━━ DOCUMENT SECTION

Page MenuHomePhabricator

stashbot_______ is now known as stashbot________
Closed, ResolvedPublic

Description

(Can't find a project for stashbot...)

[23:06:25] --> stashbot_ (~stashbot@wikimedia/bot/stashbot) has joined #wikimedia-labs
[23:06:47] <-> stashbot_ is now known as stashbot__
[23:07:17] <-> stashbot__ is now known as stashbot___
[23:07:47] <-> stashbot___ is now known as stashbot____
[23:08:17] <-> stashbot____ is now known as stashbot_____
[23:08:48] <-> stashbot_____ is now known as stashbot______
[23:09:18] <-> stashbot______ is now known as stashbot_______
[23:09:48] <-> stashbot_______ is now known as stashbot________

Event Timeline

20 mins later:

15:30 ⇐ stashbot quit (~stashbot@wikimedia/bot/stashbot) Remote host closed the connection
15:30 stashbot________ → stashbot

[[https://bots.wmflabs.org/~wm-bot/logs/%23wikimedia-operations/20170201.txt|#wikimedia-operations]]:

[07:13:30] <akosiaris>	 !log restart thumbor process on thumbor1001, thumbor1002, apply a different LimitNOFILE on thumbo1002
[07:13:33] <stashbot________>	 Failed to log message to wiki. Somebody should check the error logs.

━━━━

- _WRITTEN REQUEST A_
Output the stashbot nickname report in full, matching it character for character.
The stashbot nickname report and the records are separate material.

━━ RECORDS SUPPLIED

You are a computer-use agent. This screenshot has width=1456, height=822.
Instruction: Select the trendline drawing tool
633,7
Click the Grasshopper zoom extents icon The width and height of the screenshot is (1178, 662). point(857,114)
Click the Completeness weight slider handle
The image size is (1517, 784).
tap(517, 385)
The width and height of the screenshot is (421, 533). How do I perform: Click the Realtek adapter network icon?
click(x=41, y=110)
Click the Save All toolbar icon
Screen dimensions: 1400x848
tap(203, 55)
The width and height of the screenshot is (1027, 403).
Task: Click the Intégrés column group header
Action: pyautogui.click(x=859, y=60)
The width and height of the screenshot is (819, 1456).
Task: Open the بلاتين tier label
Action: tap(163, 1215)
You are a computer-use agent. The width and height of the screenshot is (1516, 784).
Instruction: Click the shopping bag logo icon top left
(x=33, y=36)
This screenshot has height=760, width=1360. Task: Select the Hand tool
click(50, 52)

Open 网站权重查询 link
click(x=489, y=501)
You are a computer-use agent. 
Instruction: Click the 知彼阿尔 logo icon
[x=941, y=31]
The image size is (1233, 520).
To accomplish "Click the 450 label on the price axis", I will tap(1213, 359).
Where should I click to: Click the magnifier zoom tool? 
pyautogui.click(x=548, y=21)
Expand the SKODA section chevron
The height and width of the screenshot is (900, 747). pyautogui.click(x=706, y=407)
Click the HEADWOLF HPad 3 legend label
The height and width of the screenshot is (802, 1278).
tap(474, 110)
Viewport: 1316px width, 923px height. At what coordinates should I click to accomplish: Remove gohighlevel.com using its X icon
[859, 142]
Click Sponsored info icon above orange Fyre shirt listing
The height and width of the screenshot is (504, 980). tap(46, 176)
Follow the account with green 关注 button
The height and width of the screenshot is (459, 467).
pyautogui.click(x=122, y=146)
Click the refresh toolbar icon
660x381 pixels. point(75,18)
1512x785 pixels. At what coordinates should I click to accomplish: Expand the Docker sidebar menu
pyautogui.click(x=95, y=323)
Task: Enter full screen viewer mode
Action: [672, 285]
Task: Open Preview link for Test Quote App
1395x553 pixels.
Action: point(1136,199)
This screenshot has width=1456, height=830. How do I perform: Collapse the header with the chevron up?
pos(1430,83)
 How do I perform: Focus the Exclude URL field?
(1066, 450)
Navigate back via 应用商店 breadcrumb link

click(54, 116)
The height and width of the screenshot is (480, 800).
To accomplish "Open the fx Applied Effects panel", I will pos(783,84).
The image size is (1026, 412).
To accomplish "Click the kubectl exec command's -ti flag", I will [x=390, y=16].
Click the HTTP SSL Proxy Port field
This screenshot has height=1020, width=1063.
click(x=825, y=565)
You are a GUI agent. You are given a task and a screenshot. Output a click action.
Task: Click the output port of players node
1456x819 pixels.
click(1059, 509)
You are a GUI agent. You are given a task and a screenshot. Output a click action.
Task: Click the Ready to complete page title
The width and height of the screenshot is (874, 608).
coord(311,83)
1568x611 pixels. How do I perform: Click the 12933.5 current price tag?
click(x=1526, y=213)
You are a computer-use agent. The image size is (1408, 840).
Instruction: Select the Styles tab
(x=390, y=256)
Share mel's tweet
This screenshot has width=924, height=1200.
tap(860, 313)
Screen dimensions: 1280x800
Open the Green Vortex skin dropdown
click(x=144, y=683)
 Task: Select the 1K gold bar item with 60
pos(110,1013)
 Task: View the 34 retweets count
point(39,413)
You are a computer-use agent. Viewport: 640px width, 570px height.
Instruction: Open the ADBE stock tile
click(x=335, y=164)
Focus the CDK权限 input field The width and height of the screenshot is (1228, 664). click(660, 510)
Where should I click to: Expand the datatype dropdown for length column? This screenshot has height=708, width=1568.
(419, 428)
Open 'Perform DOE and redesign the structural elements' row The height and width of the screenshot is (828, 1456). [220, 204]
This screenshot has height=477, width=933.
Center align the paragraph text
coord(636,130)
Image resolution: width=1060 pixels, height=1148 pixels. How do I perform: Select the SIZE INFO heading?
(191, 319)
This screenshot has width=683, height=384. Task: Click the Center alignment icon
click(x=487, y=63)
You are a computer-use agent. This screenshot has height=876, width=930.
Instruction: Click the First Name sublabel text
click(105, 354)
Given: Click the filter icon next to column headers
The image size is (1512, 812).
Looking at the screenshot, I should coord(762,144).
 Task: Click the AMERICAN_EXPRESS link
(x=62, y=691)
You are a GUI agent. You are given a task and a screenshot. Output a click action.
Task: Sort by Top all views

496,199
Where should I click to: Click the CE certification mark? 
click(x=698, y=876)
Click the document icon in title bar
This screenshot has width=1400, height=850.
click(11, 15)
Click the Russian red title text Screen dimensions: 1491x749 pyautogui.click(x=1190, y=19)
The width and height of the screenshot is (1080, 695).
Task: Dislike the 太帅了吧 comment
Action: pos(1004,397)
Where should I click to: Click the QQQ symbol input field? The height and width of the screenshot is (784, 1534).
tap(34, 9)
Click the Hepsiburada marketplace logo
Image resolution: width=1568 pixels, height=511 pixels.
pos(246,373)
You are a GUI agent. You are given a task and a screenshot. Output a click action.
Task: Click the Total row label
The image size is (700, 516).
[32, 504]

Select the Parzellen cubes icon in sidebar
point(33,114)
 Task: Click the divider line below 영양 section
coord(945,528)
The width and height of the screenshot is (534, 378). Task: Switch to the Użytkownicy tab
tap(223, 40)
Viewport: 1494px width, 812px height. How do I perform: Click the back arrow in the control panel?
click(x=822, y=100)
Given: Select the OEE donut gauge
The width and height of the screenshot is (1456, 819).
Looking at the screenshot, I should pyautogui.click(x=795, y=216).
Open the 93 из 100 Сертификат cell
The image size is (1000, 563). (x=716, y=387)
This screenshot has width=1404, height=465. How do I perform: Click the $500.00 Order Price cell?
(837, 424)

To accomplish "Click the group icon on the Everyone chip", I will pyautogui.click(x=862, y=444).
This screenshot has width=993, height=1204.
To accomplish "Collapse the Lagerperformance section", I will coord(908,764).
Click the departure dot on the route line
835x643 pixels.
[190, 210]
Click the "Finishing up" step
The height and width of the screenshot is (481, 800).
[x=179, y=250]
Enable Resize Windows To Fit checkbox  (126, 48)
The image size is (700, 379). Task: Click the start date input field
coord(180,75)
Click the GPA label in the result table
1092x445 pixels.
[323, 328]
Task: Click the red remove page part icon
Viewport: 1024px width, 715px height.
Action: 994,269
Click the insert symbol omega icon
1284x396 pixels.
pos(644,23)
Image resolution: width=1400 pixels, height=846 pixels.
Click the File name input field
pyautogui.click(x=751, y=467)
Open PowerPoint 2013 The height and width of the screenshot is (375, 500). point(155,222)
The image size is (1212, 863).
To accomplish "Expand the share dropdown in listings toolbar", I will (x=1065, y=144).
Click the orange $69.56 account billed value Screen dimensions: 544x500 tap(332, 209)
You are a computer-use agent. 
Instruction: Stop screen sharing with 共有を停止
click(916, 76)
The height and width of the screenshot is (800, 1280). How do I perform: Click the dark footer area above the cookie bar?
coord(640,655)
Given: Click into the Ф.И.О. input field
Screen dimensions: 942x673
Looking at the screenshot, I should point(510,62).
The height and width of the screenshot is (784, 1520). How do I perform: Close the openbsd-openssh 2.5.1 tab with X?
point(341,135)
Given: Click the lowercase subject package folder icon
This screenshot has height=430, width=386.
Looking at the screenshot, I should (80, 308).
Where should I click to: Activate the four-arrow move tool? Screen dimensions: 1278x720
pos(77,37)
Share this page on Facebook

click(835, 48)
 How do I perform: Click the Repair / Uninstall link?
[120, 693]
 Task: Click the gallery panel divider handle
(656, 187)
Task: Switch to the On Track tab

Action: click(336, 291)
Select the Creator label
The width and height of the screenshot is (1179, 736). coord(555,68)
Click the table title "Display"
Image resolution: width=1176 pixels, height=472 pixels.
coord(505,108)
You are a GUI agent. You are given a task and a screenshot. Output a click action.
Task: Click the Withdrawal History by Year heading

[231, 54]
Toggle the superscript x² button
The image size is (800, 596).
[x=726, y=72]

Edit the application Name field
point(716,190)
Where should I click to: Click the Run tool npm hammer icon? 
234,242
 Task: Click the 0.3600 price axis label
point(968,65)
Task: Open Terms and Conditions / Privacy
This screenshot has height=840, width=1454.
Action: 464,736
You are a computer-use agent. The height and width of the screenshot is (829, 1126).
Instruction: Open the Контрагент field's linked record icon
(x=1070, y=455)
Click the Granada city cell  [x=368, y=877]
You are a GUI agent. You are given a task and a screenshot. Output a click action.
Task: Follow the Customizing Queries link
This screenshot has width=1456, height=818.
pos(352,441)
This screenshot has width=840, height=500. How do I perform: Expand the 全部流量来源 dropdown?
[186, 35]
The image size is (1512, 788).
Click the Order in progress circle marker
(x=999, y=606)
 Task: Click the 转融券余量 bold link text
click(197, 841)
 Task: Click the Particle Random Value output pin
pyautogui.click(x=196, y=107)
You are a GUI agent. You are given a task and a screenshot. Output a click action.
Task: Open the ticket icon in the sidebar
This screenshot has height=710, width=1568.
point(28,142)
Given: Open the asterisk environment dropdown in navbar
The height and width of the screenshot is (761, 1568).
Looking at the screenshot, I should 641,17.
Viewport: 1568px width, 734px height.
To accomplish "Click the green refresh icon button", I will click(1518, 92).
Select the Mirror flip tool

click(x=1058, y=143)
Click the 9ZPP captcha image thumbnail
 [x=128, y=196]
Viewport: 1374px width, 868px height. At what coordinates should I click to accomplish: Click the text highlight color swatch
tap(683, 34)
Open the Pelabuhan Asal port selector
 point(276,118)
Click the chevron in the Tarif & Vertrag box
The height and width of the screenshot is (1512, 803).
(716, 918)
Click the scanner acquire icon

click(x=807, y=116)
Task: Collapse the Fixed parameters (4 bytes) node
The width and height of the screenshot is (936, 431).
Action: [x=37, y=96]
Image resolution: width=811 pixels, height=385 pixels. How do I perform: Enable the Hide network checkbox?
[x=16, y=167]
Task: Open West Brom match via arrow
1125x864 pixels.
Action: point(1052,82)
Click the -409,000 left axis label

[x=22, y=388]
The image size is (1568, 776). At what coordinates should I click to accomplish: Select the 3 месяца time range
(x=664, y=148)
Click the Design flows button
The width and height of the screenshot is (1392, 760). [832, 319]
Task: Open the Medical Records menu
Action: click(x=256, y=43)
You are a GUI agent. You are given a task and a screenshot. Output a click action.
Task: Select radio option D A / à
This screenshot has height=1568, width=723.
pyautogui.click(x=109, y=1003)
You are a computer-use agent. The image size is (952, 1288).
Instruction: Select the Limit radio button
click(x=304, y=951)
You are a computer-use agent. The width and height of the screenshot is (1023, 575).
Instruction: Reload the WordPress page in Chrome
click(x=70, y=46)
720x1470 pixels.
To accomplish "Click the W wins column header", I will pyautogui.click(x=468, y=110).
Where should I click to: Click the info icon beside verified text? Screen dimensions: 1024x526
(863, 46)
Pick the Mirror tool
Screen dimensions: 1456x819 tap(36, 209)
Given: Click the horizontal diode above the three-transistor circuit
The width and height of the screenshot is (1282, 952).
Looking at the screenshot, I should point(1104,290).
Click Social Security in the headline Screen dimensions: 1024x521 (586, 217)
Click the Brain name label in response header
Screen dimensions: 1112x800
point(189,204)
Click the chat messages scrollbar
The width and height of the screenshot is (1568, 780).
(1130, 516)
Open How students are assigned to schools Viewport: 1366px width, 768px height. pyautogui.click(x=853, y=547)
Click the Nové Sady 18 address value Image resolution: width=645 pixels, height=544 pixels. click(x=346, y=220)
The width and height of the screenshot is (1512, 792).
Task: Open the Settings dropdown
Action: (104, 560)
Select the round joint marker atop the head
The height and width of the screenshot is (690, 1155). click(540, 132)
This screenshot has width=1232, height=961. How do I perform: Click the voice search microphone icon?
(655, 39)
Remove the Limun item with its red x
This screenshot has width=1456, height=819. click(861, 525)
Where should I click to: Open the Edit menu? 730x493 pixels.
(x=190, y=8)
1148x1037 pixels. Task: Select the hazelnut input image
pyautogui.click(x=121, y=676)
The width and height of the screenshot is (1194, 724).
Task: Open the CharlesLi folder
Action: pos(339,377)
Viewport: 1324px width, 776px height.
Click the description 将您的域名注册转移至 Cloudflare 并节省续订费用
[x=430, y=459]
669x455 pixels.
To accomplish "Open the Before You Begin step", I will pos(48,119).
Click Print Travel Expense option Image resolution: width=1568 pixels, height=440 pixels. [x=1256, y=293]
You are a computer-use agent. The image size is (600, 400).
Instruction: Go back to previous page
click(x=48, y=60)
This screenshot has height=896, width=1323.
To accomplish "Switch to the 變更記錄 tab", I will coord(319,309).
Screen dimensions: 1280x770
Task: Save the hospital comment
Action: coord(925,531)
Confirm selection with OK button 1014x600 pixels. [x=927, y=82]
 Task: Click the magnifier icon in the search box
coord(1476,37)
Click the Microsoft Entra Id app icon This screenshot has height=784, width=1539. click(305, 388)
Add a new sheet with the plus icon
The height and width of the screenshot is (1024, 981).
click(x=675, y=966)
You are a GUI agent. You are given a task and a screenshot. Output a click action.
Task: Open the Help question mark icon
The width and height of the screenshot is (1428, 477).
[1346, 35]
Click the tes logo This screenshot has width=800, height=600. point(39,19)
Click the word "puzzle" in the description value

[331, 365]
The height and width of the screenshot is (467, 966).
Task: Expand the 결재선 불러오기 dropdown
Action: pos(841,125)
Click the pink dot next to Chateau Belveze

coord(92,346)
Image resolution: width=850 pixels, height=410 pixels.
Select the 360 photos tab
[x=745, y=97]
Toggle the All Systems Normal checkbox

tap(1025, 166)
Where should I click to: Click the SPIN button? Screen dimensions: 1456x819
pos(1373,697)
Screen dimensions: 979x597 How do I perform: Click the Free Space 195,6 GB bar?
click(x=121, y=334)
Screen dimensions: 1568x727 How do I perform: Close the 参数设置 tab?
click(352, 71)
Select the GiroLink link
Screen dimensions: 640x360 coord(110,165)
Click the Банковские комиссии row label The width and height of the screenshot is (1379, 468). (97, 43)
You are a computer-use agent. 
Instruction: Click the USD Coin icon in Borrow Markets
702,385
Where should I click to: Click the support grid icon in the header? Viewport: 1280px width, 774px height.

━━━━

- _WRITTEN REQUEST B_
Please return the stretch of the records from the line that contains "1148x1037 pixels. Task: Select" through the line that contains "click(x=121, y=334)", both lines included, reproducing each line exactly.

- _WORKED ANSWER A_
Page MenuHomePhabricator

stashbot_______ is now known as stashbot________
Closed, ResolvedPublic

Description

(Can't find a project for stashbot...)

[23:06:25] --> stashbot_ (~stashbot@wikimedia/bot/stashbot) has joined #wikimedia-labs
[23:06:47] <-> stashbot_ is now known as stashbot__
[23:07:17] <-> stashbot__ is now known as stashbot___
[23:07:47] <-> stashbot___ is now known as stashbot____
[23:08:17] <-> stashbot____ is now known as stashbot_____
[23:08:48] <-> stashbot_____ is now known as stashbot______
[23:09:18] <-> stashbot______ is now known as stashbot_______
[23:09:48] <-> stashbot_______ is now known as stashbot________

Event Timeline

20 mins later:

15:30 ⇐ stashbot quit (~stashbot@wikimedia/bot/stashbot) Remote host closed the connection
15:30 stashbot________ → stashbot

[[https://bots.wmflabs.org/~wm-bot/logs/%23wikimedia-operations/20170201.txt|#wikimedia-operations]]:

[07:13:30] <akosiaris>	 !log restart thumbor process on thumbor1001, thumbor1002, apply a different LimitNOFILE on thumbo1002
[07:13:33] <stashbot________>	 Failed to log message to wiki. Somebody should check the error logs.

- _WORKED ANSWER B_
1148x1037 pixels. Task: Select the hazelnut input image
pyautogui.click(x=121, y=676)
The width and height of the screenshot is (1194, 724).
Task: Open the CharlesLi folder
Action: pos(339,377)
Viewport: 1324px width, 776px height.
Click the description 将您的域名注册转移至 Cloudflare 并节省续订费用
[x=430, y=459]
669x455 pixels.
To accomplish "Open the Before You Begin step", I will pos(48,119).
Click Print Travel Expense option Image resolution: width=1568 pixels, height=440 pixels. [x=1256, y=293]
You are a computer-use agent. The image size is (600, 400).
Instruction: Go back to previous page
click(x=48, y=60)
This screenshot has height=896, width=1323.
To accomplish "Switch to the 變更記錄 tab", I will coord(319,309).
Screen dimensions: 1280x770
Task: Save the hospital comment
Action: coord(925,531)
Confirm selection with OK button 1014x600 pixels. [x=927, y=82]
 Task: Click the magnifier icon in the search box
coord(1476,37)
Click the Microsoft Entra Id app icon This screenshot has height=784, width=1539. click(305, 388)
Add a new sheet with the plus icon
The height and width of the screenshot is (1024, 981).
click(x=675, y=966)
You are a GUI agent. You are given a task and a screenshot. Output a click action.
Task: Open the Help question mark icon
The width and height of the screenshot is (1428, 477).
[1346, 35]
Click the tes logo This screenshot has width=800, height=600. point(39,19)
Click the word "puzzle" in the description value

[331, 365]
The height and width of the screenshot is (467, 966).
Task: Expand the 결재선 불러오기 dropdown
Action: pos(841,125)
Click the pink dot next to Chateau Belveze

coord(92,346)
Image resolution: width=850 pixels, height=410 pixels.
Select the 360 photos tab
[x=745, y=97]
Toggle the All Systems Normal checkbox

tap(1025, 166)
Where should I click to: Click the SPIN button? Screen dimensions: 1456x819
pos(1373,697)
Screen dimensions: 979x597 How do I perform: Click the Free Space 195,6 GB bar?
click(x=121, y=334)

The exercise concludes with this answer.